And I have so many questions.
And maybe you do too.
And I'm happy to have someone now that can help us answer.
those. So live stream audience, please help me. Welcome to the show. Sarah Bird, the chief product
officer of responsible AI at Microsoft. Sarah, thank you so much for joining the Everyday AI show.
Thanks for having me. I'm so happy to be here. All right. I'm excited. But before we dive into this topic,
could you please just let everyone know, like, what the heck do you do as the chief product officer
of responsible AI at Microsoft? It seems like a gigantic job, right, in terms of what it could cover.
about what do you do?
Yeah, you know, it involves doing a lot of different things,
but at the core we look at kind of risk we see emerging in new AI systems
and then figure out how do we actually go address those risks?
What does it take to test them?
What does it take to mitigate them?
And then how do we make it easy for everyone to do that?
And so my team builds tools and technologies once we figure out those patterns
that allows everyone to do this successfully.
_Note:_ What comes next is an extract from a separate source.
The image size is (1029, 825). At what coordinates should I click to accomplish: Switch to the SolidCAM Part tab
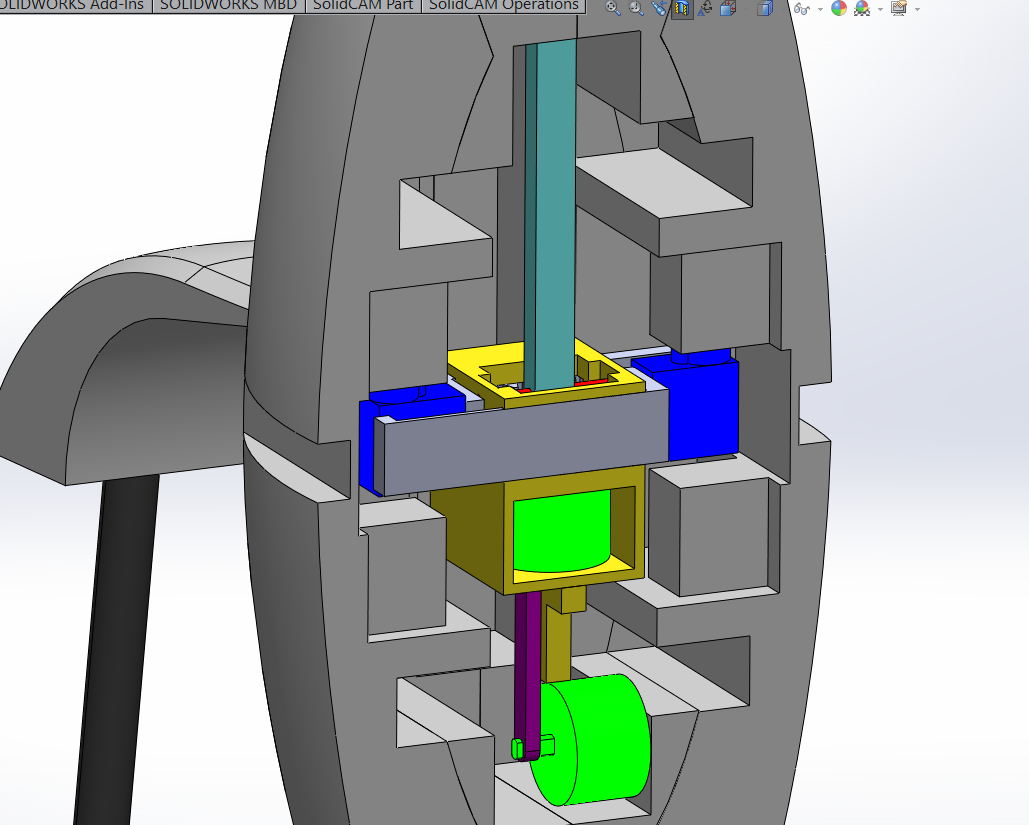click(362, 5)
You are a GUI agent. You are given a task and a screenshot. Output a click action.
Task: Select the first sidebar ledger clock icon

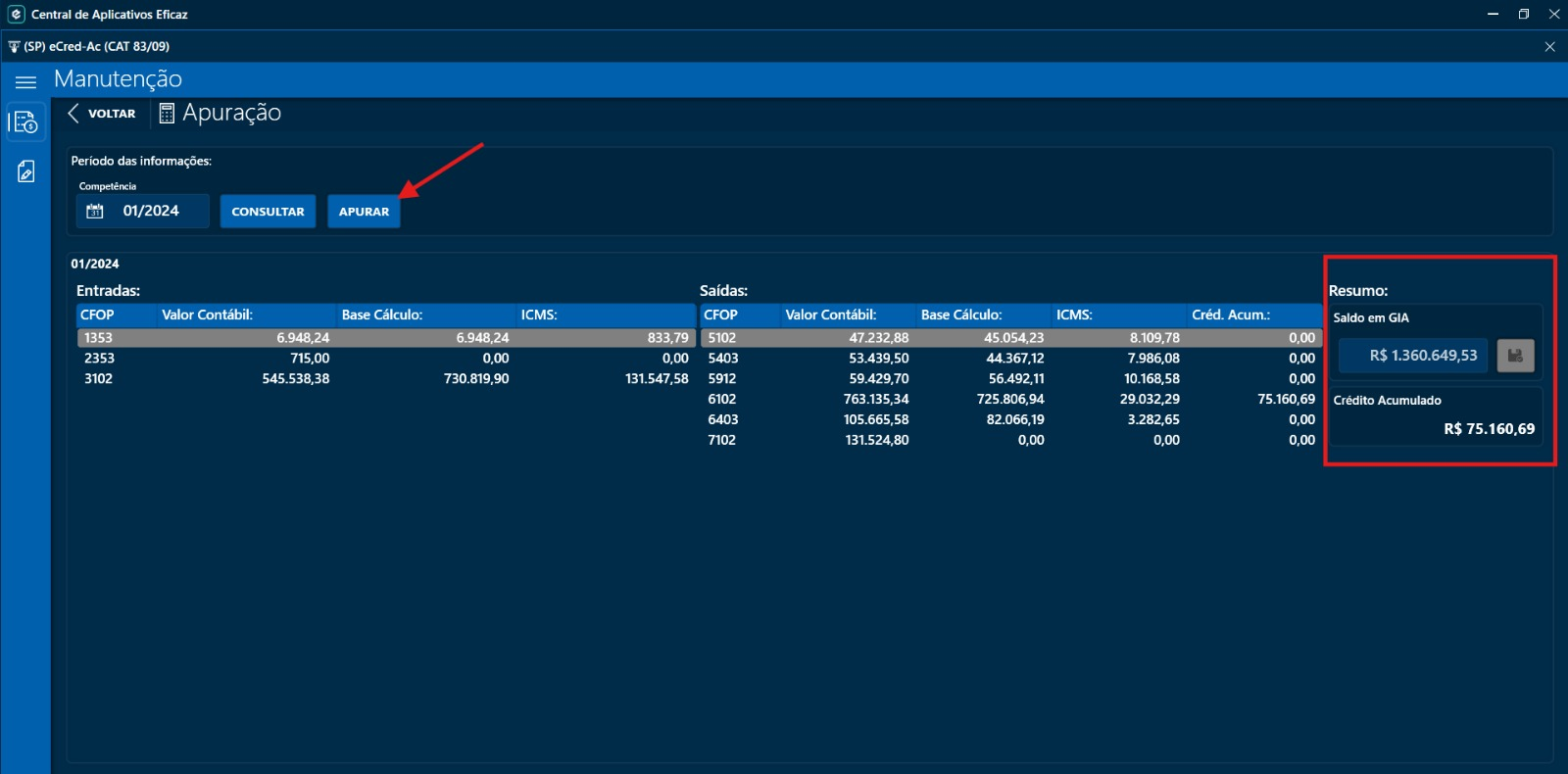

And I kind of talked about it a little bit here in the beginning about how
AI has changed so much, obviously, right, over the last couple of years. But how has your role
changed, right, from, you know, maybe five years ago when we're first getting glimpses of generative
AI technology to, you know, co-pilot's been out now for almost three years, I think, right? How has
your role changed in the products that Microsoft has been building around this technology? How drastically
has it changed the last couple of years? Yeah, I think, you know, in some ways, it's pretty similar. We're
trying to figure out how to make sure that AI matches our principles, that we can build it
responsibly, that people can use it responsibly. But I think the big thing that's changed is
people's awareness of how important this is and level of engagement. So I feel like before
generative AI really took off, I was working in this space and I would meet with, you know,
Microsoft's customers and share what we were doing. And they're like, it's so great that Microsoft
is doing this. But we're really early in our AI journey. So we have to get a lot more
sophisticated before we even think about responsible AI. And now the first thing that people do is ask
about responsible AI before they even get started with AI, which is excellent. And so I really did
not expect the field to grow so much in maturity and understanding. And actually, I credit media
and organizations such as yourself who are helping get the message out there so that people
understand the risk and why this is important. But it's a big change. Yeah. I think, you know,
Risk and change are, you know, two topics that are on any business leaders mind right now, right?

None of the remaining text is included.